To promote exports, Bihar identifies six local products for GI tag
In an attempt to promote the export of locally sourced agricultural products tagged with Geographical Indications (GI), the National Bank for Agriculture and Rural Development (NABARD) in Bihar has identified six potential products to be registered for a GI tag, officials aware of the matter said on Monday.
The Central government, with an aim to promote local products, has been striving to identify new products and new export destinations.
The agricultural and other products awaiting GI tagging are Nalanda Bawanbooti saree and fabrics, Gaya Pattharkatti stone craft, Hajipur Banana (Chiniya kela), Gaya Tilkut, Runni Saidpur Balushahi and Udwantnagar Khurma. While the requests for the first three items have been filed, a producers’ organisation formation is under process for the remaining three.
According to the GI registry portal, 15 products and logos have the GI tag in Bihar. Some of them are Shahi Litchi, Bhagalpuri Zardalu mango, Katarni rice and Magahi Paan (beetle leave). In December 2021, the famous makhana (fox nut) was granted a GI tag.
Geographical Indication (GI) is a kind of intellectual property right that identifies goods originating from a specific geographical location and having a distinct nature, quality and characteristics linked to that location. GI tagging of products in Bihar has helped in brand building, creating local employment, creating a regional brand, generating spin-off effects in tourism, preserving traditional knowledge and traditional cultural expressions and conserving biodiversity.

ACTIONS TO TAKE>
(1) According to the article on Bihar's GI tags, which organization identified the six products to be registered for a GI tag?
(2) Reproduce the article on Bihar's GI tags word for word, starting at "To promote exports, Bihar" and ending at "new export destinations.".

STORED DATA>

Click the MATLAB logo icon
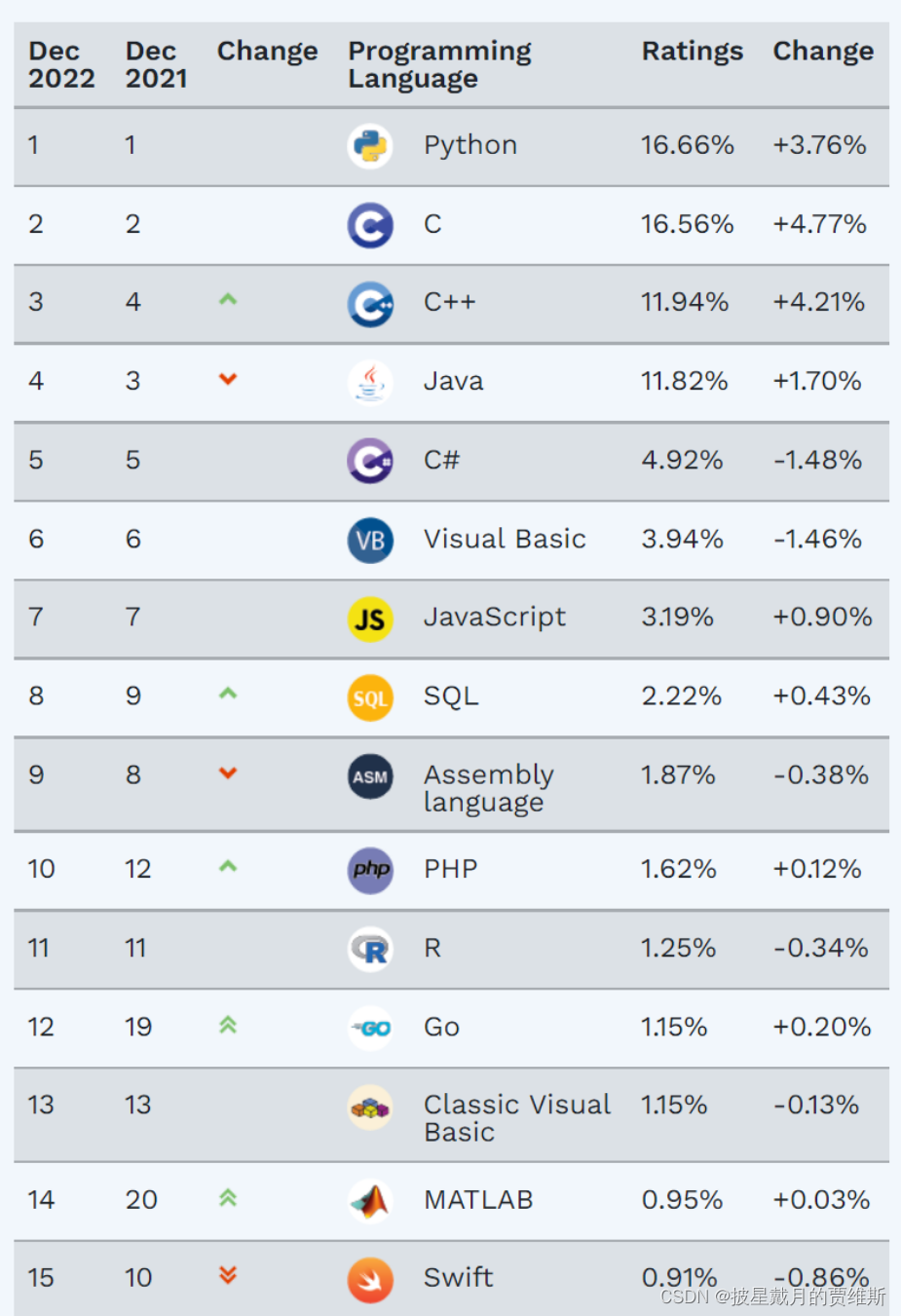This screenshot has width=901, height=1316. tap(370, 1201)
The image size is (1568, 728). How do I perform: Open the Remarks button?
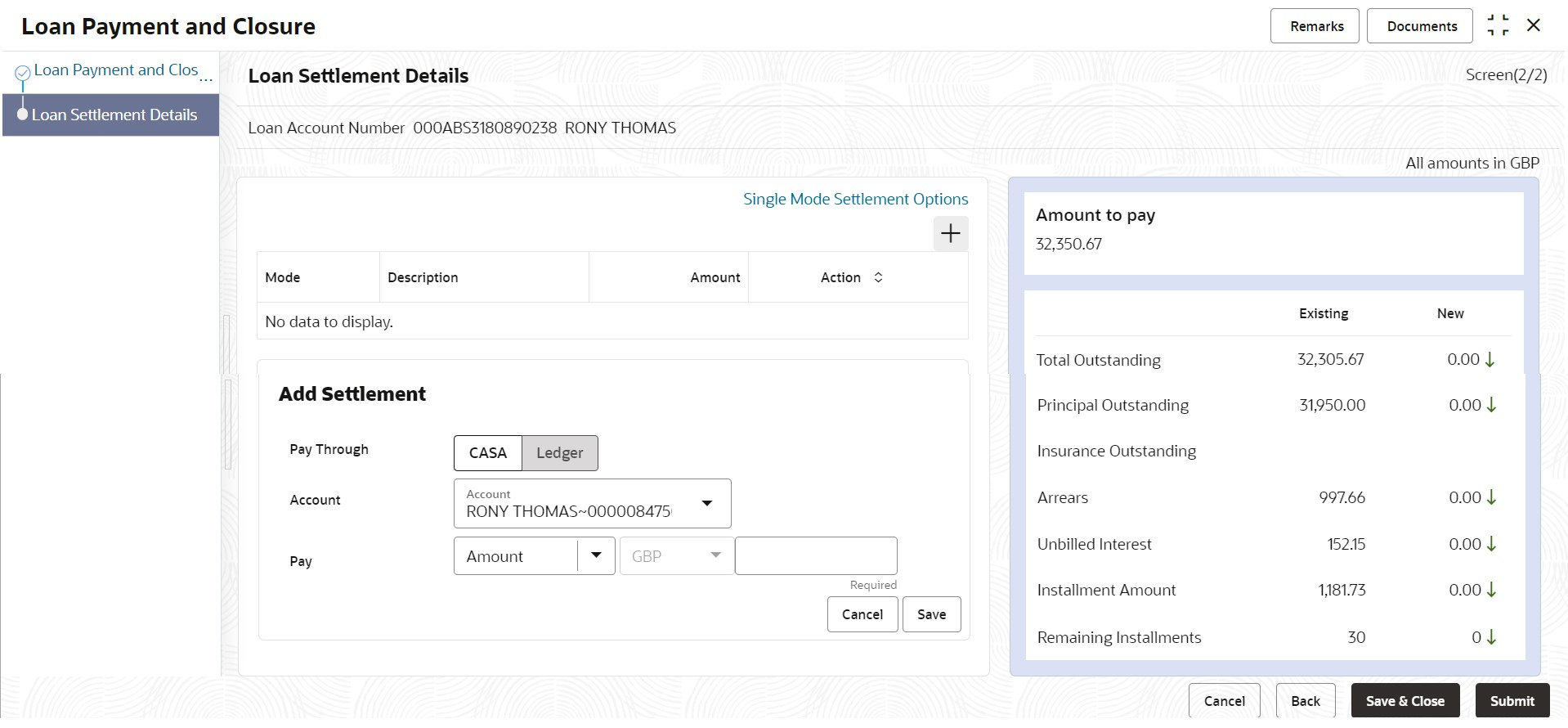coord(1316,26)
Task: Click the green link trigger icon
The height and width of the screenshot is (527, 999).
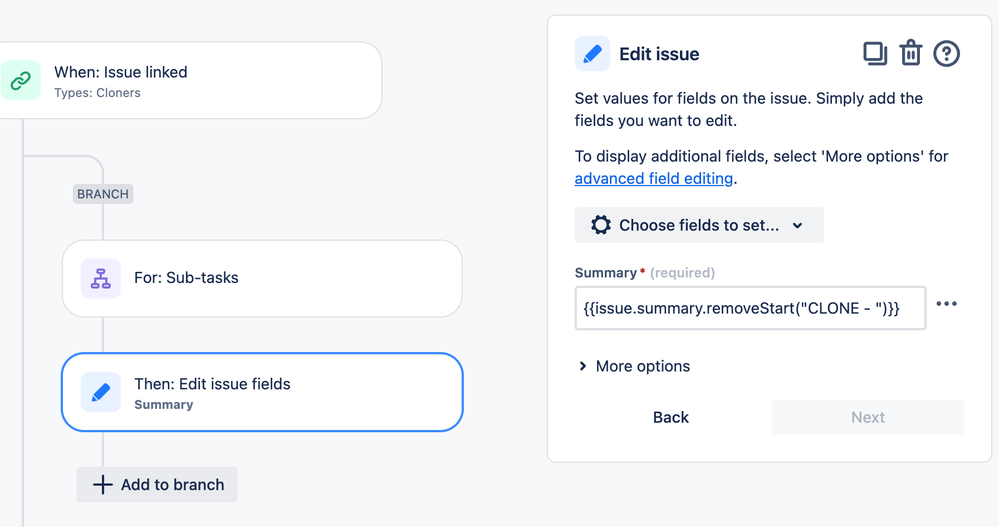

RESULTS OF THE EXERCISE>
(1) The National Bank for Agriculture and Rural Development (NABARD) in Bihar

(2)
To promote exports, Bihar identifies six local products for GI tag
In an attempt to promote the export of locally sourced agricultural products tagged with Geographical Indications (GI), the National Bank for Agriculture and Rural Development (NABARD) in Bihar has identified six potential products to be registered for a GI tag, officials aware of the matter said on Monday.
The Central government, with an aim to promote local products, has been striving to identify new products and new export destinations.